The problem:
Transcribe only the lines of the listing below from the one holding "The height and width of the screenshot is (579, 692)." through the one holding "Click the bus stop icon on the map", inclusive, without any change.

___ Extracted entries

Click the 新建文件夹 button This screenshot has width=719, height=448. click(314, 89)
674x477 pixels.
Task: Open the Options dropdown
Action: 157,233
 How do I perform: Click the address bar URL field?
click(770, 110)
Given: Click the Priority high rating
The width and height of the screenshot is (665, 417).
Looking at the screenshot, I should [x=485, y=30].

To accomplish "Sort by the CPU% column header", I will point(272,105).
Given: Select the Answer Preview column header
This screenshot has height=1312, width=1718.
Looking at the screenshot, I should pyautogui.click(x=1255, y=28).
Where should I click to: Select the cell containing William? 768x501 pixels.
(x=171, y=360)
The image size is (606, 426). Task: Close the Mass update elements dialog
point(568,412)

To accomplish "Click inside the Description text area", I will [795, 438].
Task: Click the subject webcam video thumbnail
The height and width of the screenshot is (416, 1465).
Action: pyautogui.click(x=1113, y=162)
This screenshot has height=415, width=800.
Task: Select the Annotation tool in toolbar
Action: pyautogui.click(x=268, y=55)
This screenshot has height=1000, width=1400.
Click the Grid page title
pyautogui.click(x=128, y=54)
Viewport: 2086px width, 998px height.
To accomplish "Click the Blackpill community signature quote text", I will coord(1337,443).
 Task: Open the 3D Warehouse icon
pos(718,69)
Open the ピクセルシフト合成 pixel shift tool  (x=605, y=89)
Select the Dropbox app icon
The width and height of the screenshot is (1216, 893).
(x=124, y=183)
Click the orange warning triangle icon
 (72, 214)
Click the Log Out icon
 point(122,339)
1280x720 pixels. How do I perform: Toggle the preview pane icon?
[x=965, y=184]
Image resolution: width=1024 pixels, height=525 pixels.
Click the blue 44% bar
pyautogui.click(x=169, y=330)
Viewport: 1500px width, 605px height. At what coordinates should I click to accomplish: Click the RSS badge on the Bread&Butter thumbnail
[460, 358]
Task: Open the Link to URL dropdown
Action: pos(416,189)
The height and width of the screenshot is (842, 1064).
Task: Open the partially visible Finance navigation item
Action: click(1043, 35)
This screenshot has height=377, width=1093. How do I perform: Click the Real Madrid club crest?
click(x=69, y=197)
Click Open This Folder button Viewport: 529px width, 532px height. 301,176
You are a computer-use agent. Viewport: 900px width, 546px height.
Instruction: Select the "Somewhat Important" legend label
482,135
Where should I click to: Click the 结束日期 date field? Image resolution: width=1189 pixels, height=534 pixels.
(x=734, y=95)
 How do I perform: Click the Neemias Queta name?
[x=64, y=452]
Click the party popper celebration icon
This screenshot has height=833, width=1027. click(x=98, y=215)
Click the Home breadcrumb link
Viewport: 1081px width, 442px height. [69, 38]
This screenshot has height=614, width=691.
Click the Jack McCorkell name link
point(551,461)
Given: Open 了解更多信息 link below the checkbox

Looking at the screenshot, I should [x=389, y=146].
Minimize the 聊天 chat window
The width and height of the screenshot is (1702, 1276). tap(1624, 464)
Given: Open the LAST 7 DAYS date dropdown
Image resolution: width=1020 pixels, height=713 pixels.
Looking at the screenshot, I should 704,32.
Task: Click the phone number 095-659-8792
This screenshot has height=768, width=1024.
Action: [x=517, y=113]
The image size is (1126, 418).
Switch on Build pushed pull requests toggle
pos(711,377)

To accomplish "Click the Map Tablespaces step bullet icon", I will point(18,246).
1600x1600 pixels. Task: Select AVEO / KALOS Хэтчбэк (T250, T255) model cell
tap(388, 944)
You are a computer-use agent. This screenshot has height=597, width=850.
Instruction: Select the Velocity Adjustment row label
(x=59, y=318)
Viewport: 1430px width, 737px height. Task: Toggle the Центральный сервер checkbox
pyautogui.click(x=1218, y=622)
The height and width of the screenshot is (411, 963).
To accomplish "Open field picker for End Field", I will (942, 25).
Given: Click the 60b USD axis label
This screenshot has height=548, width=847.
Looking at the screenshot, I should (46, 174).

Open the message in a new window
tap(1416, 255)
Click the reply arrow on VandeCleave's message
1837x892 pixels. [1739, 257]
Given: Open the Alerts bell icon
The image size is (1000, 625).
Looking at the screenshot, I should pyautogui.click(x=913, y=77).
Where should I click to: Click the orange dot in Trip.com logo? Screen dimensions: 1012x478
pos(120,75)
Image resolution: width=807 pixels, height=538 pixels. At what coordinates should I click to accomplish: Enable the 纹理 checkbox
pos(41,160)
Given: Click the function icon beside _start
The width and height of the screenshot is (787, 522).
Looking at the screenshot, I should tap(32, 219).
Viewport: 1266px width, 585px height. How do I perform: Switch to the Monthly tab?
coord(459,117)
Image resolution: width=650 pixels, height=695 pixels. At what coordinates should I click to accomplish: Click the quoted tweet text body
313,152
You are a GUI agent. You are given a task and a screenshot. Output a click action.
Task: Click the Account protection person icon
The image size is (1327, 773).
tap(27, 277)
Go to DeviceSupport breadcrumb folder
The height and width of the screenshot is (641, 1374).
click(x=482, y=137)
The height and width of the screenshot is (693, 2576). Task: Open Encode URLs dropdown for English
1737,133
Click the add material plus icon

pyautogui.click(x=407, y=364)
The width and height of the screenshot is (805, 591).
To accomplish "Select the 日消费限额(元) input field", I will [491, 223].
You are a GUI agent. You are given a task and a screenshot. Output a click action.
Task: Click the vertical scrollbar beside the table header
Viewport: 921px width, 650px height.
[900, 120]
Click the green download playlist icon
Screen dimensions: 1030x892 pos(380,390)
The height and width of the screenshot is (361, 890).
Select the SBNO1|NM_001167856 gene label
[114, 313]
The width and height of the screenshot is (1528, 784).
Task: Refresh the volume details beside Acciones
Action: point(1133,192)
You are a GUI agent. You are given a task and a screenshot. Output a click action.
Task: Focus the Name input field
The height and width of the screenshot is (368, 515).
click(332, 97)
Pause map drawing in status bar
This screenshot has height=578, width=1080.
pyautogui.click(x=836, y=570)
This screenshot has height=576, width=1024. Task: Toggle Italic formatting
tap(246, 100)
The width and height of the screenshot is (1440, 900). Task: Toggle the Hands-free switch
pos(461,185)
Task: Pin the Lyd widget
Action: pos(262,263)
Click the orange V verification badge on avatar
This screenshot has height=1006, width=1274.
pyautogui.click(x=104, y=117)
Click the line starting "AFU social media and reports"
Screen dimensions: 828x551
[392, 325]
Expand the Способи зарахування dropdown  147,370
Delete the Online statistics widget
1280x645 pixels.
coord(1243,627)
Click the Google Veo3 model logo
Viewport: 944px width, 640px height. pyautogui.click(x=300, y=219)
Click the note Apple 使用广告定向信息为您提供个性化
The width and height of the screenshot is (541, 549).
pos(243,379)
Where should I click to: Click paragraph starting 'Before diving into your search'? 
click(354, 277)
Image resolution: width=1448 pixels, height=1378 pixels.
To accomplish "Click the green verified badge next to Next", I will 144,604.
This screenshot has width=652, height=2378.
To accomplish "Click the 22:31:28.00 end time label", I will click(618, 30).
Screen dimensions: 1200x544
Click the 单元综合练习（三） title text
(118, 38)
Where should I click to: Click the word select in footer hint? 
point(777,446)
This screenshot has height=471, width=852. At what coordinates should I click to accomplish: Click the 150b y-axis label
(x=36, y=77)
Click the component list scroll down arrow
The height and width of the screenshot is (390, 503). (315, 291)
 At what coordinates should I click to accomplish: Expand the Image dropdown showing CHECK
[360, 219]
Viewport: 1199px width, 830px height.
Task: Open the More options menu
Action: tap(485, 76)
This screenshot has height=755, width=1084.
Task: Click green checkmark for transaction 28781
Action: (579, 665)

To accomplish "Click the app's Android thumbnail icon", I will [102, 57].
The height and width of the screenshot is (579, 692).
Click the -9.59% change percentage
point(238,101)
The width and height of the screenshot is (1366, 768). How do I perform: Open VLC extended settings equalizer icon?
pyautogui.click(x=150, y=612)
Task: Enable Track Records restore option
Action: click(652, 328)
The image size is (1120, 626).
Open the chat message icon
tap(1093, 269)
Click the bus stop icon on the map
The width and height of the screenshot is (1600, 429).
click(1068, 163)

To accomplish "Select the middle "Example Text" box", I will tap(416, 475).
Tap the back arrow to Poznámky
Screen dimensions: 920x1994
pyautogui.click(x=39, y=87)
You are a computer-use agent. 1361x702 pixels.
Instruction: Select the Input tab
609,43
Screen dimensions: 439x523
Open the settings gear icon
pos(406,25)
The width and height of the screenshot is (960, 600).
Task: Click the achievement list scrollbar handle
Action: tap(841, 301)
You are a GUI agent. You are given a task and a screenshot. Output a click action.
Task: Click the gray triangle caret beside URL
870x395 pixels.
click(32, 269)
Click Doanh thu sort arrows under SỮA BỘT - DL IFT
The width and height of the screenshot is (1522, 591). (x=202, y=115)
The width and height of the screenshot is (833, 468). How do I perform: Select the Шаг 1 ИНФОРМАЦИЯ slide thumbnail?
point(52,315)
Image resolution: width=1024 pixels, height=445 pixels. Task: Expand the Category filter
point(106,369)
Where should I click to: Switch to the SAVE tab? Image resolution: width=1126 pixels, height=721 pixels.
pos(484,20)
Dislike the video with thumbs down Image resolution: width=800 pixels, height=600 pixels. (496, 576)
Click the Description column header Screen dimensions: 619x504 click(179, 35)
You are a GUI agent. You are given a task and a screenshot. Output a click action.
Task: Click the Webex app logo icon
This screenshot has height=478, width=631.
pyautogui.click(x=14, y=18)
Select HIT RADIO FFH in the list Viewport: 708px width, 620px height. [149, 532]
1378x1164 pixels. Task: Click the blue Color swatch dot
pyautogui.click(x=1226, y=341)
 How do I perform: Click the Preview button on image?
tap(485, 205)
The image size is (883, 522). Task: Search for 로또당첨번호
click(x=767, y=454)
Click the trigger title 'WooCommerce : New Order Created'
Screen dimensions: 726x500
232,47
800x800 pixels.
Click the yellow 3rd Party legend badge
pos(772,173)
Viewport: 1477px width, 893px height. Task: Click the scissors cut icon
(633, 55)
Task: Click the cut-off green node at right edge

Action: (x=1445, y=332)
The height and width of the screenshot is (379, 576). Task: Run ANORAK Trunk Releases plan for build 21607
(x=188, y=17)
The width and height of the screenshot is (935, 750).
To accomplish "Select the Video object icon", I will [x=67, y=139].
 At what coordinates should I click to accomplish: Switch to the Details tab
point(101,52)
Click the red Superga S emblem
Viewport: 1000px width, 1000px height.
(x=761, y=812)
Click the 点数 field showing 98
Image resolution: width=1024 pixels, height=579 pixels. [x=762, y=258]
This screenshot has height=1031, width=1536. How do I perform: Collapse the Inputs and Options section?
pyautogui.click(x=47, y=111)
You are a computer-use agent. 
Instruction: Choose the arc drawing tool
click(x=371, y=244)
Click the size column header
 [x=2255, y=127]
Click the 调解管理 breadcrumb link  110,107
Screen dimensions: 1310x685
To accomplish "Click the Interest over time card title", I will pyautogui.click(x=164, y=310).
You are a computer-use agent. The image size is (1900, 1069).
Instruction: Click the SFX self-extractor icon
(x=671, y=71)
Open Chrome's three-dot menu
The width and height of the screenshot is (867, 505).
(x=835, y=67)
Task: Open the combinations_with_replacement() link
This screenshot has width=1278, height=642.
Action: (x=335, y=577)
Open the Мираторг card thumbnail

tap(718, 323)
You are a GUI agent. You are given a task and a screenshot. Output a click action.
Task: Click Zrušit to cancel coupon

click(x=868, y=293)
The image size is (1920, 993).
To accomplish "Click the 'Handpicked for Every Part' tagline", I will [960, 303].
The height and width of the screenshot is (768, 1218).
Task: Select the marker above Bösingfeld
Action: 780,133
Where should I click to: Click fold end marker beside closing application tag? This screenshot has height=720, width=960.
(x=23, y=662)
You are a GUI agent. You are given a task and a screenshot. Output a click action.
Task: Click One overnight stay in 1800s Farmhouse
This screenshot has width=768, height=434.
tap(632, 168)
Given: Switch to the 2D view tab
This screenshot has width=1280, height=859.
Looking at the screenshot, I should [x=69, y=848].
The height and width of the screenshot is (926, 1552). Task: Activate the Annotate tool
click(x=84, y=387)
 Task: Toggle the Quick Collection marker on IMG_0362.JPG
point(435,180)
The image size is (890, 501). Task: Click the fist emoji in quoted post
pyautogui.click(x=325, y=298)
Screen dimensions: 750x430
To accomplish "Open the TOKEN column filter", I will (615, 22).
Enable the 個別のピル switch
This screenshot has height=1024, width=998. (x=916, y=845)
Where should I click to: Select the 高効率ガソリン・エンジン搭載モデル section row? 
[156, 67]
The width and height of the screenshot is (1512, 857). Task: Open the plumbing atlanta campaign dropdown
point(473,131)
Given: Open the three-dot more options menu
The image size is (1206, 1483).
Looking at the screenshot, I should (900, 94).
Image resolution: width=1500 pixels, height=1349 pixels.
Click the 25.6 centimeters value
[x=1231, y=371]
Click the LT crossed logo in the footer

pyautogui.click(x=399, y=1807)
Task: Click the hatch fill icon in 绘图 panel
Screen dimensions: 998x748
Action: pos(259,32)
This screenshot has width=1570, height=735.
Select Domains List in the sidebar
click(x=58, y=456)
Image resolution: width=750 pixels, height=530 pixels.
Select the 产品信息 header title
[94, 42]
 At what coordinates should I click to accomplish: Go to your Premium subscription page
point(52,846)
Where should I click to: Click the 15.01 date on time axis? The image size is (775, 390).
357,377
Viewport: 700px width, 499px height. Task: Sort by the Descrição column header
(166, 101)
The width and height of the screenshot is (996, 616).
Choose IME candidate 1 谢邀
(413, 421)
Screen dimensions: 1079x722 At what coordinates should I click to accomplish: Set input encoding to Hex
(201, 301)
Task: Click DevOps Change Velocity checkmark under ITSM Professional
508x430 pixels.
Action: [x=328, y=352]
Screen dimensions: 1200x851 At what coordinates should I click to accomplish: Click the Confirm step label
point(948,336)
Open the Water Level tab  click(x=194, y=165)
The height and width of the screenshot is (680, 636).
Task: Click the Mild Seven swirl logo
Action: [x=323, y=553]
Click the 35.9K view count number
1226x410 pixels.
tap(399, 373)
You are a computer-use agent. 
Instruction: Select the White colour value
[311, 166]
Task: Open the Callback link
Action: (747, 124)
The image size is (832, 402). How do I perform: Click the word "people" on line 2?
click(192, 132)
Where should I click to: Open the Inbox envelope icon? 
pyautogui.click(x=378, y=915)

______

Solution to the problem:
The height and width of the screenshot is (579, 692).
Click the -9.59% change percentage
point(238,101)
The width and height of the screenshot is (1366, 768). How do I perform: Open VLC extended settings equalizer icon?
pyautogui.click(x=150, y=612)
Task: Enable Track Records restore option
Action: click(652, 328)
The image size is (1120, 626).
Open the chat message icon
tap(1093, 269)
Click the bus stop icon on the map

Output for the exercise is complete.